=== WHAT YOU WILL DO ===
Translate this sentence from the AMQ-4837 issue comment into Spanish: "the stack is the same, but the environment and the test procedure are not the same."

··· DOCUMENT SECTION

[ 
https://issues.apache.org/jira/browse/AMQ-4837?page=com.atlassian.jira.plugin.system.issuetabpanels:comment-tabpanel&focusedCommentId=13837842#comment-13837842
 ] 

Tenzin giatso commented on AMQ-4837:
------------------------------------

Hi Hiram,
the stack is the same, but the environment and the test procedure are not the 
same.

I can reproduce it in a NON clustered/replicated environment.
The test procedure is easy : i send about 200 messages / second in a persiatant 
durable TOPIC. Messages are consume by only one consumer on real time.
A few time per day, AMQ FAILED with the same error as i ever posted (the same 
as Remo) and REBOOT automaticly (AMQ 5.9.0 FAILED and only try to stop).

My second problem is that after maybe 10 automatic reboot (after failure), AMQ 
is very slow and accept only a few messages per second from the producer.

······
··· DATA PROVIDED

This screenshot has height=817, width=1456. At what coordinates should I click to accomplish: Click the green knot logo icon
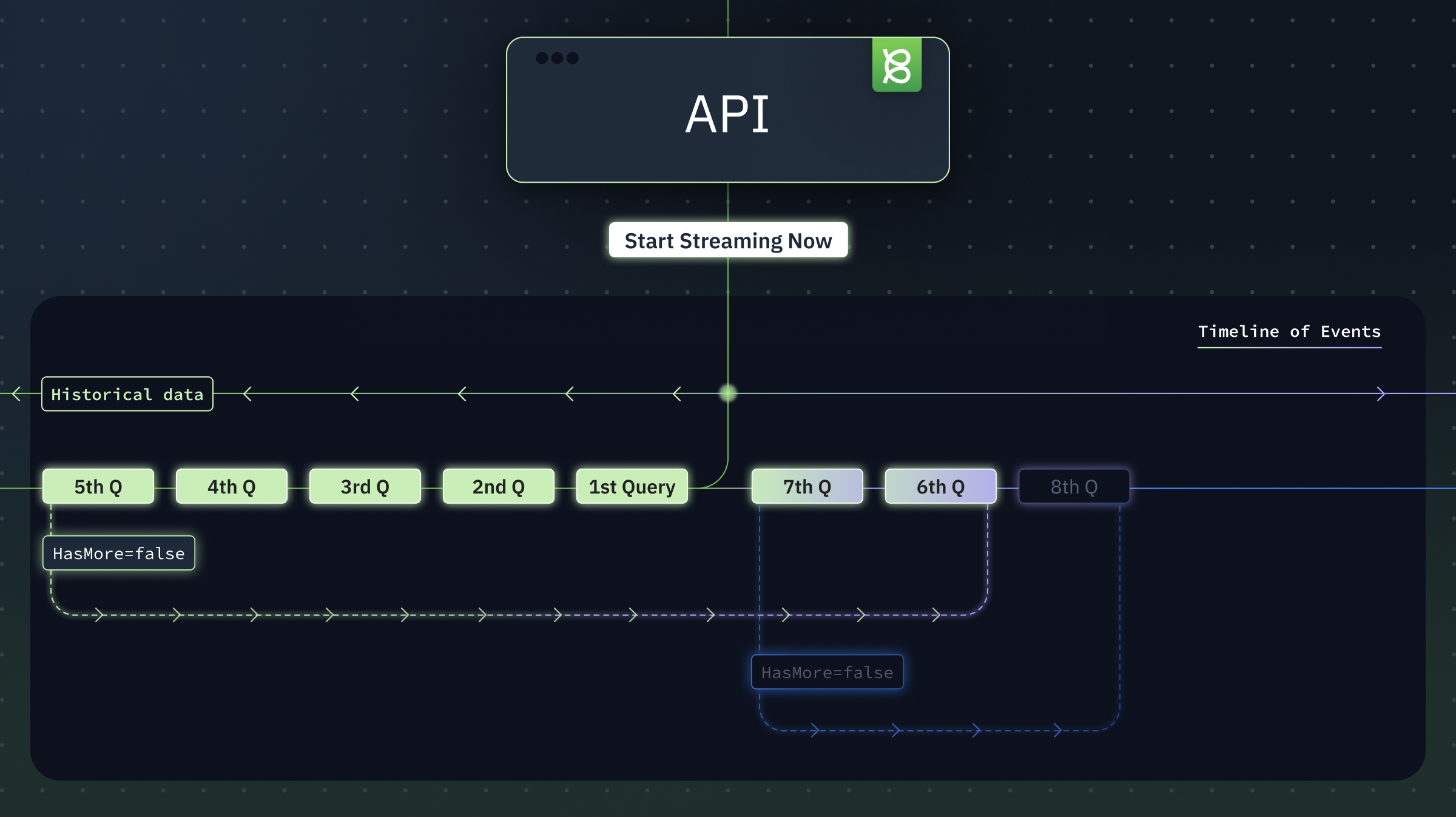[897, 65]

······

=== ANSWER BELOW ===
La pila es la misma, pero el entorno y el procedimiento de prueba no son los mismos.